Filter out every line below that lacks "icon", and copy the rest.

Stored data entries:
- - - - -

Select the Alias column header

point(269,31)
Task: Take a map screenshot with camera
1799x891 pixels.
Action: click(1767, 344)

- - - - -

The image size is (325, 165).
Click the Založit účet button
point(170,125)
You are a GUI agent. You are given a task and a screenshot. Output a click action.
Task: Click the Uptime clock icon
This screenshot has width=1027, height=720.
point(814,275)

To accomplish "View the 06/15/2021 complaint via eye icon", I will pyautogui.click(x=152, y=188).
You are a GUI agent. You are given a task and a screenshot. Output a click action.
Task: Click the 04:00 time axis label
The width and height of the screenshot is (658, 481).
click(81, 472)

- - - - -

**Answer to this task**
Task: Click the Uptime clock icon
To accomplish "View the 06/15/2021 complaint via eye icon", I will pyautogui.click(x=152, y=188).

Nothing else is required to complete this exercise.